Je vous explique ma situation :
J'ai crée une Eurl en 2007 , voyant les difficultées venir j'ai demandé ma liquidation judiciaire simplifiée , je suis passée devant le tribunal le 26/07/2016 , j'ai eu mon dossier entre les mains de la mandataire et la clôture pour insuffisance d'actifs se prononce le 07/02/2017.
Sauf que évidemment j'étais caution personnelle de mon découvert bancaire à hauteur de 5200 euros , lorsque j'ai reçu les courriers recommandés étant donné que la mandataire m'avait dit de ne m'occuper de rien ...
Maintenant je me retrouve devant le tribunal le 10/02/2017 à devoir payer et en plus des frais de justice ...
Le souci c'est que je n'ai aucun revenu , je ne suis pas propriétaire ( c'est mon compagnon qui a acheté la maison) , j'ai 3 enfants , j'ai fais appel à un avocat sauf qu'apparemment avec les revenus de mon conjoint je n'aurai pas droit à l'aide juridictionnelle ...

Que faire ? Comment payer cette somme ?
Merci de votre réponse

Cordialement .

2 Publié par Maitre Anthony Bem
31/01/2017 21:43

Bonjour isabelle 13,

Afin de me permettre de prendre connaissance de votre situation personnelle en détail et de disposer de toutes les informations nécessaires pour vous répondre, je vous propose de me contacter en privé pour une consultation.

A cet égard, je vous invite à choisir l'une de mes différentes modalités de consultation en cliquant sur "services" en haut de cette page.

Cordialement.

3 Publié par Visiteur
10/02/2017 13:27

Bonjour Maître, (et merci à vous pour ce blog très complet)

Suite à un emprunt sur 7 ans pour créer un commerce et en tant que gérant, j'ai du me porter caution solidaire.

Aucune durée de cautionnement n'était indiqué dans les clauses imprimées du contrat de cautionnement. (pas même durée de l'opération + 2 ans comme il semble être d'usage)

Bizarrement, la durée ne figure que dans ma mention manuscrite et on m'a fait écrire que je m'engageais pour une durée de 11 ans !
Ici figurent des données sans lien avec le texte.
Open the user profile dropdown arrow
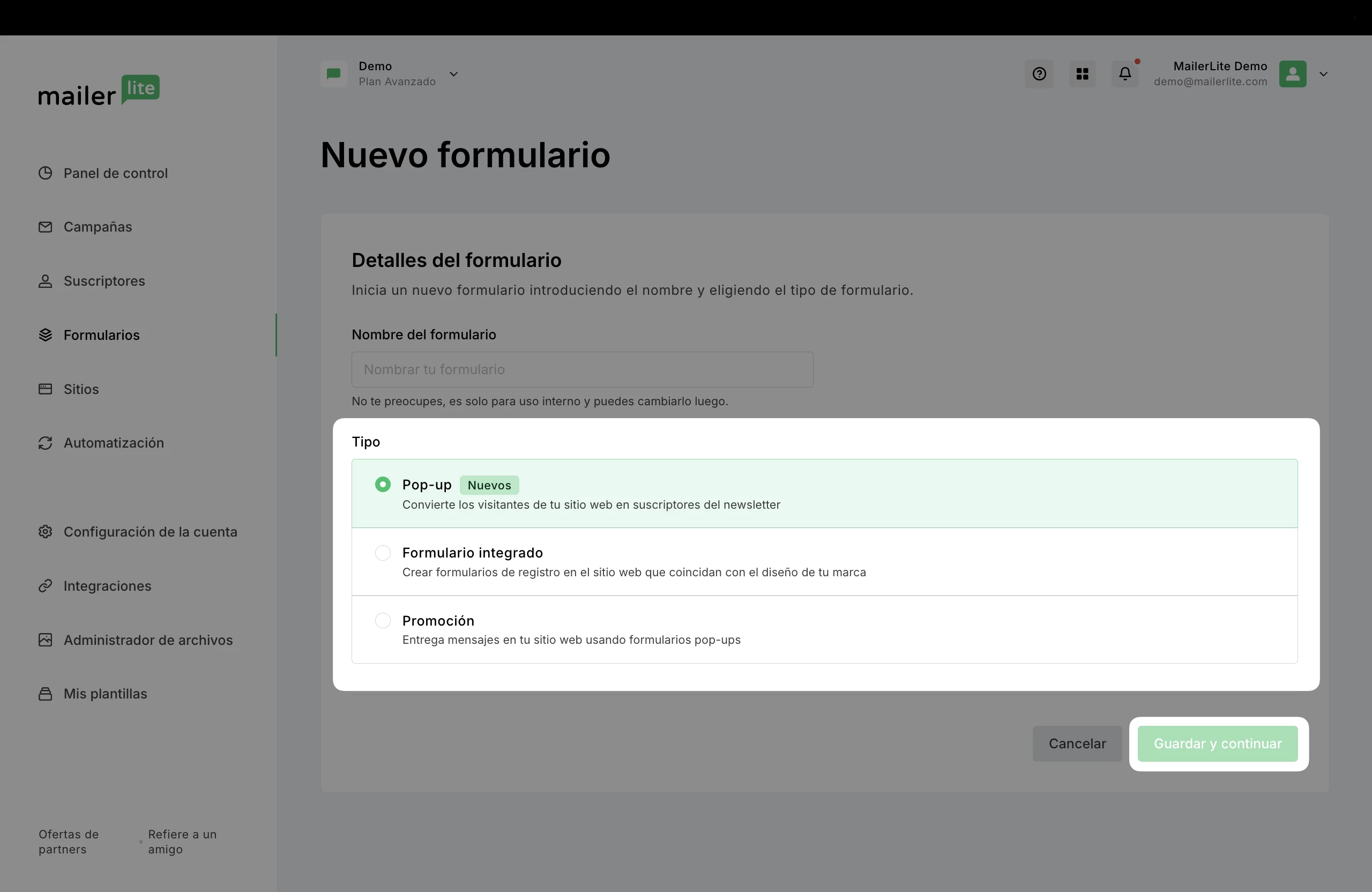 pos(1324,74)
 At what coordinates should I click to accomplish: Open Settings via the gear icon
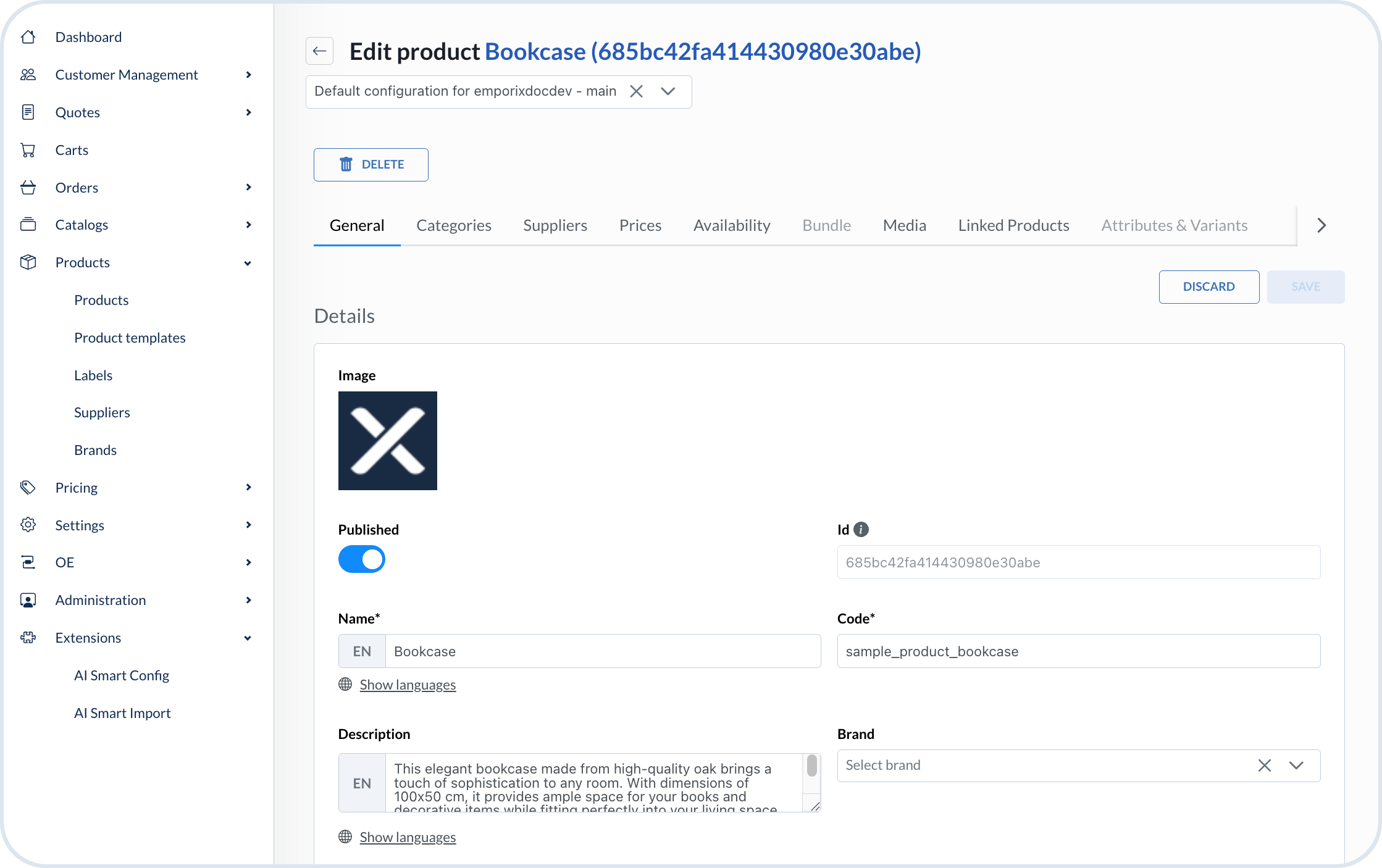28,524
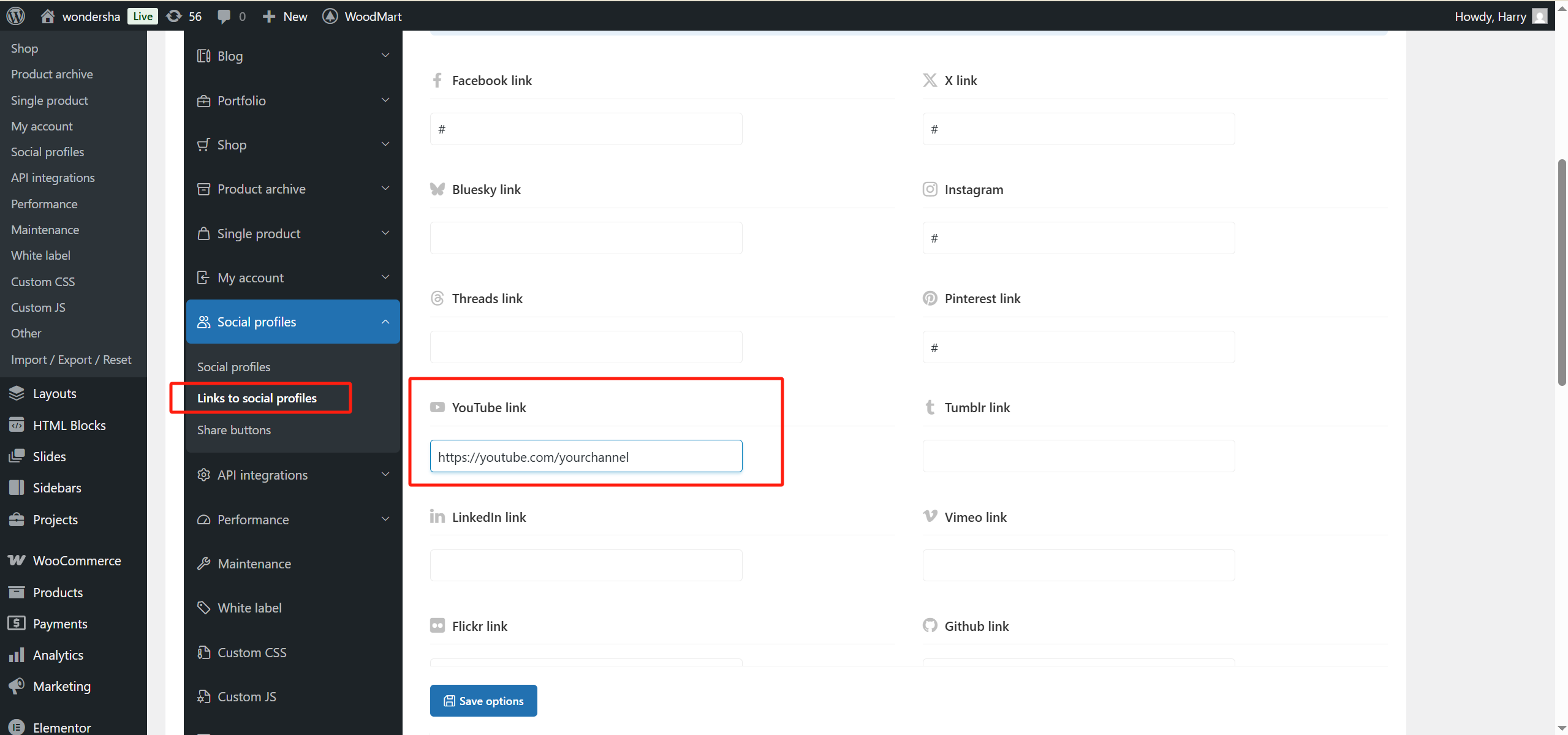This screenshot has width=1568, height=735.
Task: Open Elementor from the sidebar icon
Action: [17, 727]
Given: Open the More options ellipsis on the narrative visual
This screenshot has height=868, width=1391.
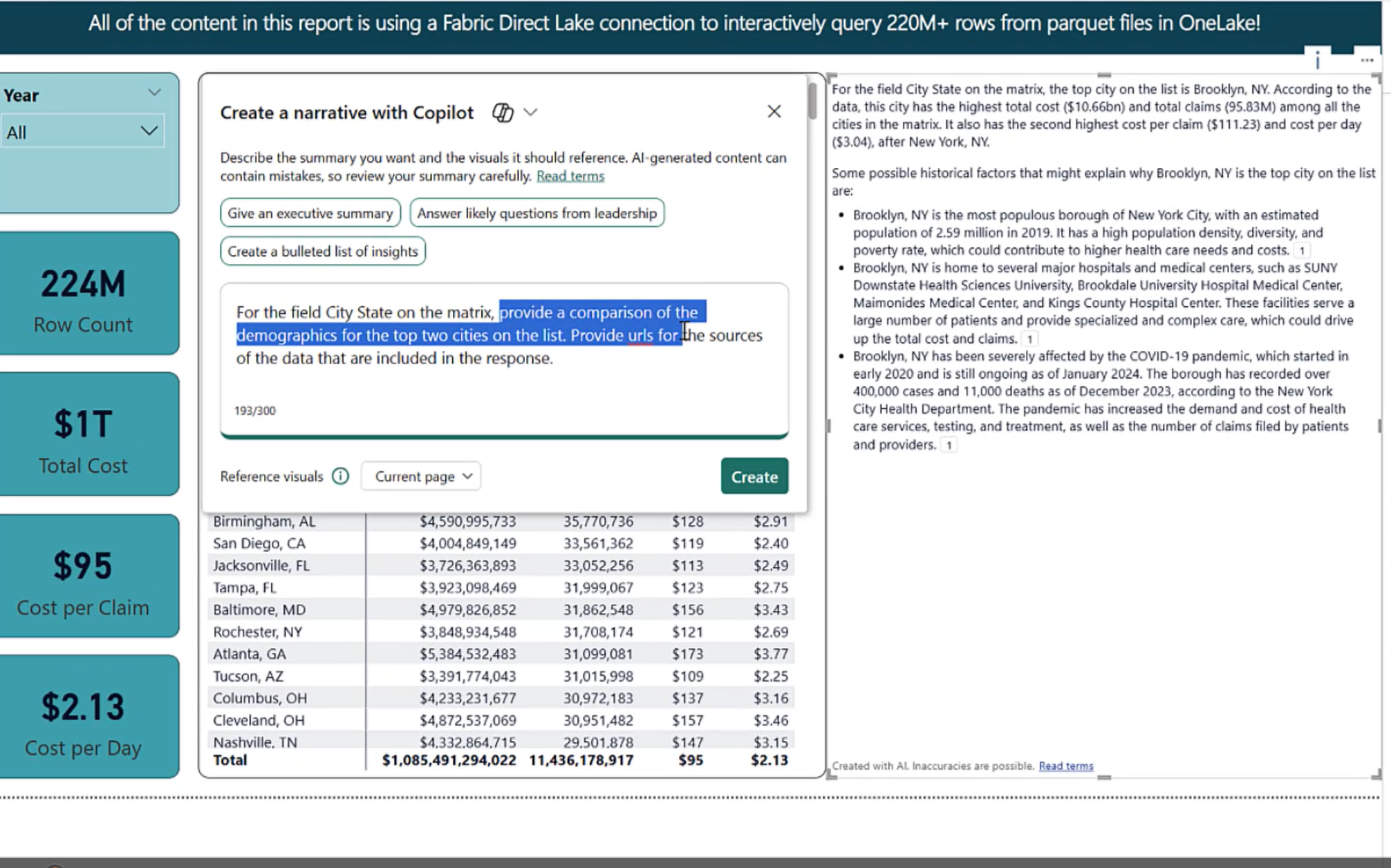Looking at the screenshot, I should [x=1367, y=60].
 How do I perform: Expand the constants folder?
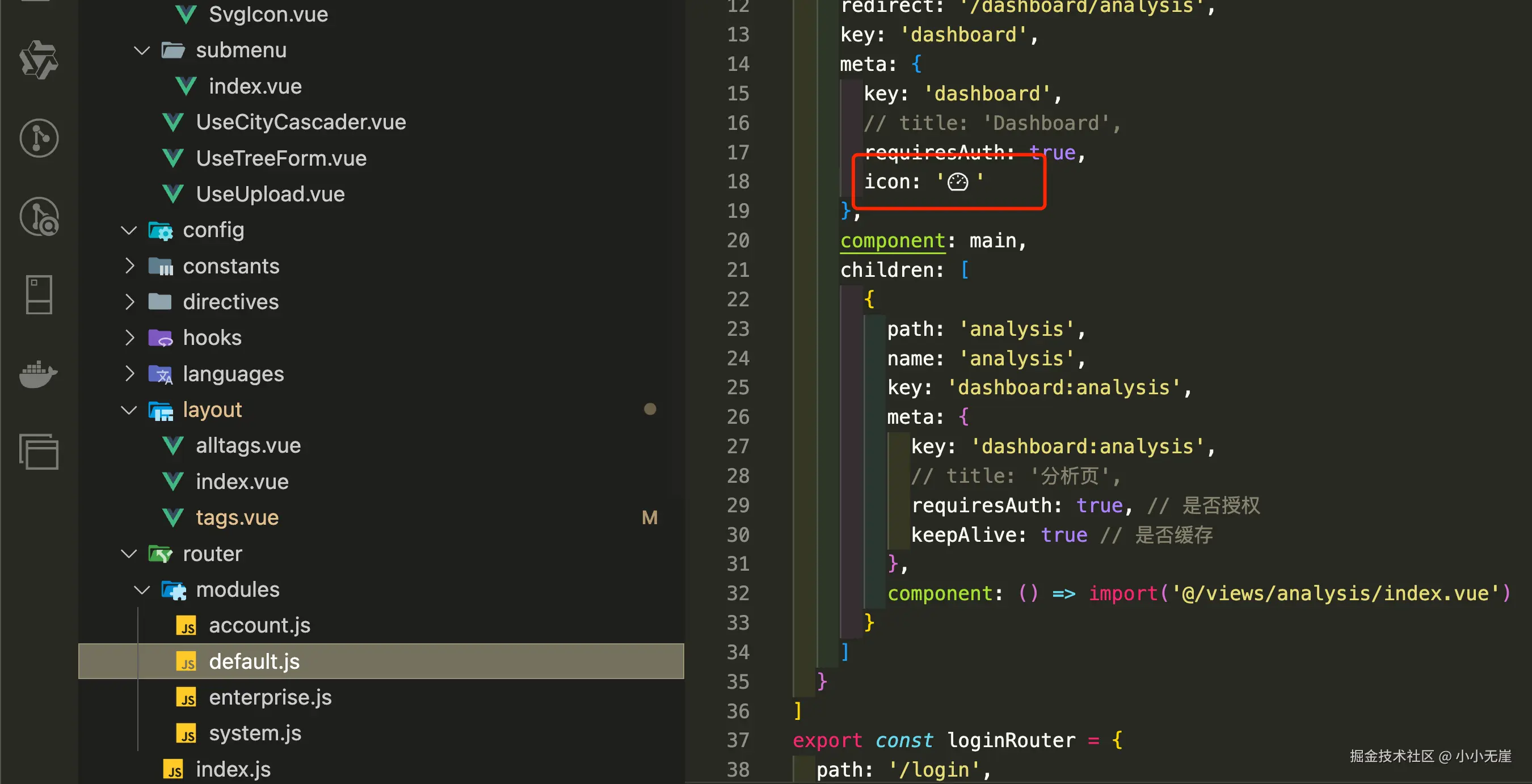[x=129, y=266]
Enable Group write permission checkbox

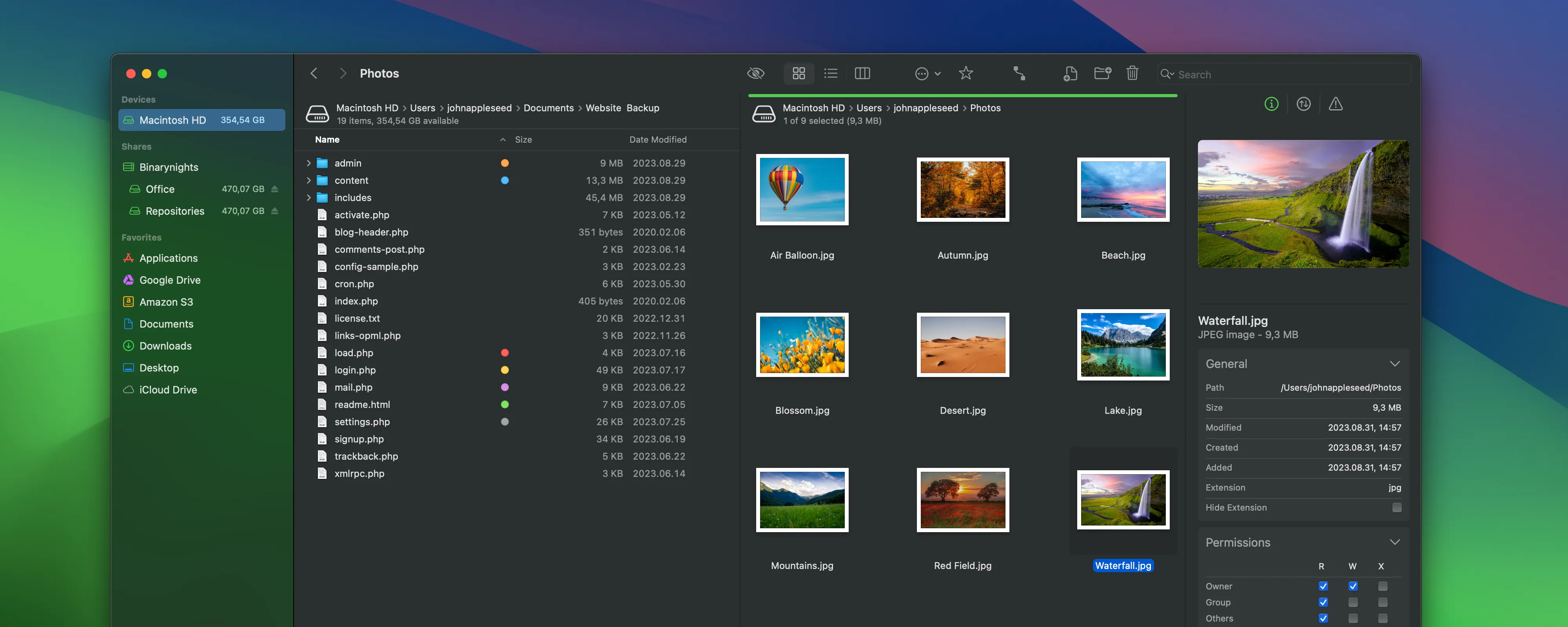point(1352,602)
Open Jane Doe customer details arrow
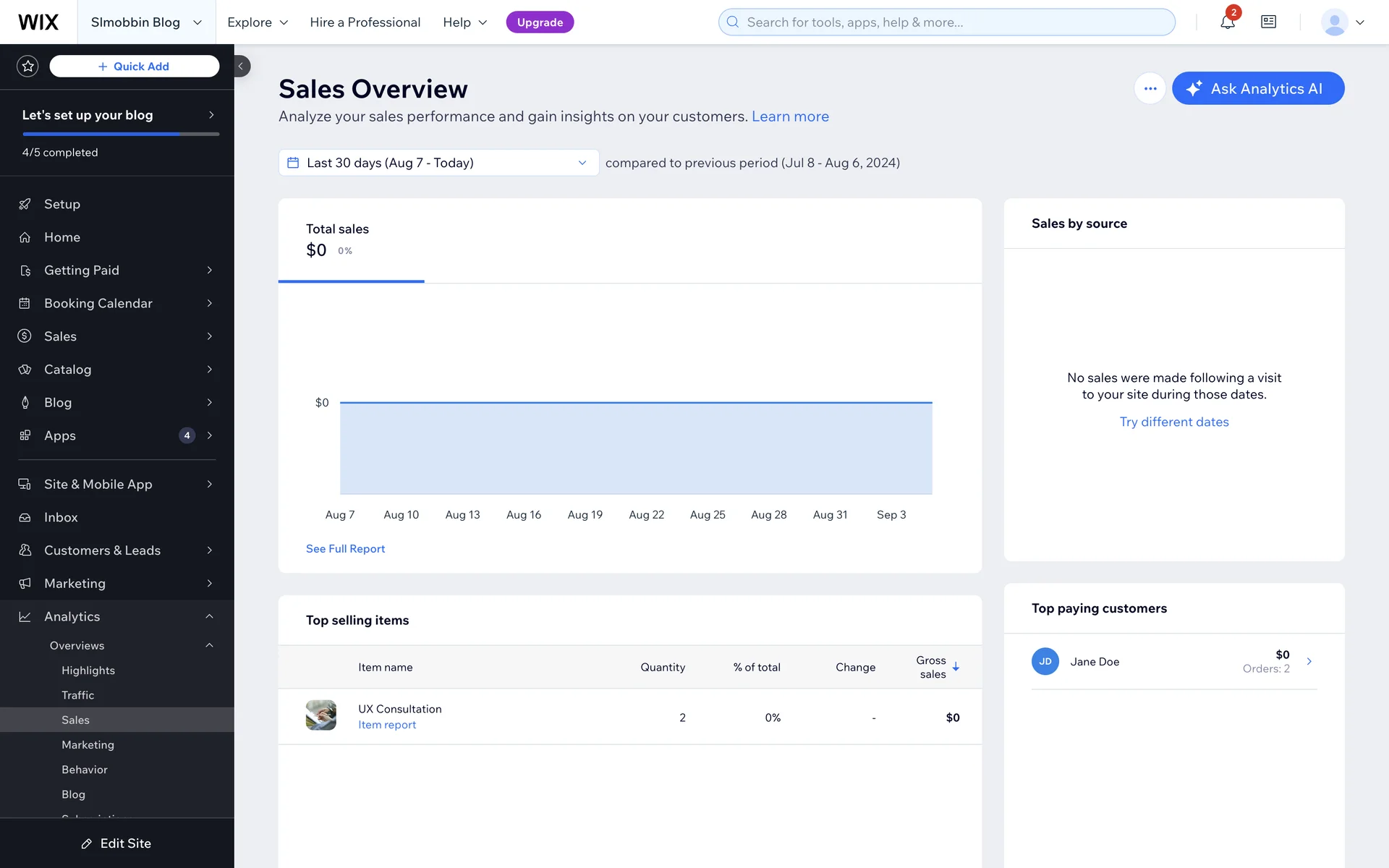The width and height of the screenshot is (1389, 868). (1309, 661)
(je pense qu'il s'agit pour eux de se protéger des 7 ans de crédit + les 2 ans du délai biennal d'actions en recouvrement, auxquels s'ajouterait les 2 ans maximum pour utiliser l'emprunt avant la première échéance à rembourser)

Ayant utilisé l'emprunt en 4 mois, la première échéance a débuté dès le 5 ème mois après la mise à disposition des fonds.

La première année, j'ai reçu de la banque la "lettre d'information aux cautions" qui fait état d'une date de fin d'engagement non pas à l'issue des 11 ans préalablement convenus mais à 9 ans après la première échéance, (soit 9 ans et 5 mois après la mise à disposition des fonds), ce qui correspondrait éventuellement aux 7 ans de l'opération + 2 ans de délai d'action pour eux.

Depuis 3 ans, je ne reçois plus la lettre d'information aux cautions et je n'ai donc que cette première lettre reprenant cette date plus "avantageuse". Plus rien depuis...

Pourriez vous nous confirmer (aux lecteurs de ce blog et moi même) qu'il convient de retenir la date qui soit la plus "avantageuse" à l'emprunteur en cas de conflit ultérieur et donc retenir la date qui figure sur le courrier de la banque, et non la durée figurant dans ma mention manuscrite ?

La durée ne doit elle pas aussi légalement figurer dans les clauses imprimées ? n'y a t'il pas d'obligations à ce sujet ?

Je vous remercie d'avance de pouvoir nous répondre à ce sujet.

Cordialement

4 Publié par Maitre Anthony Bem
11/02/2017 09:06

Bonjour emma59,

Je vous remercie pour vos encouragements.

La durée d'un cautionnement ne doit être obligatoirement indiqué que dans la mention manuscrite de la caution.

Je vous confirme qu'il convient de retenir la date de la déchéance du terme ou du premier incident de payer non régularisé, selon les cas, pour point de départ de la prescription de l'action en recouvrement des dettes bancaires.

La durée figurant dans la mention manuscrite est la période de couverture de la garantie.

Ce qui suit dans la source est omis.